CS4321/CS5321 is a practicum course to accompany CS 4320. You will work together in groups to develop a simple database management system in Java. This system will feature a simple SQL parser, the capability to index data for fast access, multiple implementations of relational operators such as joins, and a simple query optimizer.
The project is divided into multiple phases in which specific system components are developed. No reference code is provided during the project - you develop your system from scratch and extend it in each project phase.
The main platform for distributing course material and for submitting your results is the Course Management System (CMS). In addition, we will be using Piazza as a forum for student discussion and for announcements.
Here are the contact details for the course staff:
The project is divided into five phases. An overview of those five phases follows:
|1||Build simple Java interpreter for SQL queries||9/22|
|2||Increasing efficiency by processing data batches (pages) and smarter operator implementations (block nested loops join, sort-merge join)||10/16|
|3||Speeding up data access by implementing indices (B+ tree indices)||10/30|
|4||Adding a query optimizer that chooses the best processing plan based on data statistics by comparing candidate plans||11/20|
|5||Extensions, multiple possibilities: either parallelize your implementation or implement a query optimizer based on machine learning. Brave souls with a taste for theory may attempt the implementation of a worst-case optimal join algorithm instead.||12/16|
Please ask questions first on Piazza as posting answers here will benefit other students as well. Chances are good that others have the same question as you do. If your question cannot be resolved via Piazza, consider attending an office hour.

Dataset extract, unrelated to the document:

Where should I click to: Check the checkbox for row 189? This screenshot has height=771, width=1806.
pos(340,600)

TAs and the instructor will be available for virtual office hours during specific time slots. Time slots and associated Zoom links will be posted on Piazza. Debugging code can be time-consuming and TAs need to partition their time fairly among all interested students. Hence, we typically limit time per group to ten minutes during an office hour.

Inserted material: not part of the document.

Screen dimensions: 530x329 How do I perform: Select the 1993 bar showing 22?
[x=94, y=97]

Your grade for project phases one to four is mostly based on automated tests. To get full points, your code needs to pass all tests. A certain fraction of points are style points and given if your code is reasonably readable and commented. For some project phases, a benchmark report needs to be submitted that accounts for a fraction of points as well. The precise breakdown of points is specified in the detailed instructions for each project phase.
Your grade for phase five is based on correctness (i.e., your implementation must still generate correct query results) and on whether the goal you set for yourself (one of the three: parallelizing all operators, implementing ML optimizer, or implementing worst-case optimal join algorithm) has been achieved. A small fraction of points is given for a short (two pages max) report analyzing the performance difference of the phase four and phase five implementations.

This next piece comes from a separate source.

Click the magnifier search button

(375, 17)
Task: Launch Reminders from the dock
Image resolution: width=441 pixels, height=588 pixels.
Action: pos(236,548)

As a rough guideline: having a score of 90% of the maximum typically implied an A grade in past years, a score of 80% implied a B grade. Lower grades are very rare and typically only given to students who missed multiple assignments. Note that the precise cutoff may vary from year to year, depending on the overall grade distribution. The percentages above are therefore tentative.
Each team has two slip days over the entire semester. This means you may make one submission up to two days late without penalty. Alternatively, you may delay two submissions by one day.
It occasionally happens that one small mistake causes an implementation to fail most of the automated tests, thereby losing most points. In those cases, it is possible to submit a short fix (i.e., few lines of code, you cannot rewrite the implementation) via the regrade submission functionality of CMS. This must be done within one week after the grade has been released.
You are restricted to working with members of your own group. You may not copy code from other teams or external sources, except for standard libraries and code provided as part of an assignment from this course. If you are unsure about whether you are allowed to use specific code, please verify with the course staff. We take academic integrity seriously and will investigate if we suspect an academic integrity violation.
The course meets at (or before) the beginning of each project phase on Fridays, 11:30am - 12:20pm (possible shorter in case of few questions). A corresponding Zoom link will be posted on Piazza before the meeting, a video recording of the meeting will be made available. Please ask all questions in the Zoom chat during the meetings (to ensure your anonymity when releasing the video recording).
The dates for the meetings are the following:
|9/4||Introduction, presentation of project phase 1||Slides 1||Link|
|9/18||Presentation of project phase 2||Slides 2||Link|
|10/16||Presentation of project phase 3||Slides 3||Link|
|10/30||Presentation of project phase 4||Slides 4||Link|
|11/13||Presentation of project phase 5||Slides 5||Link|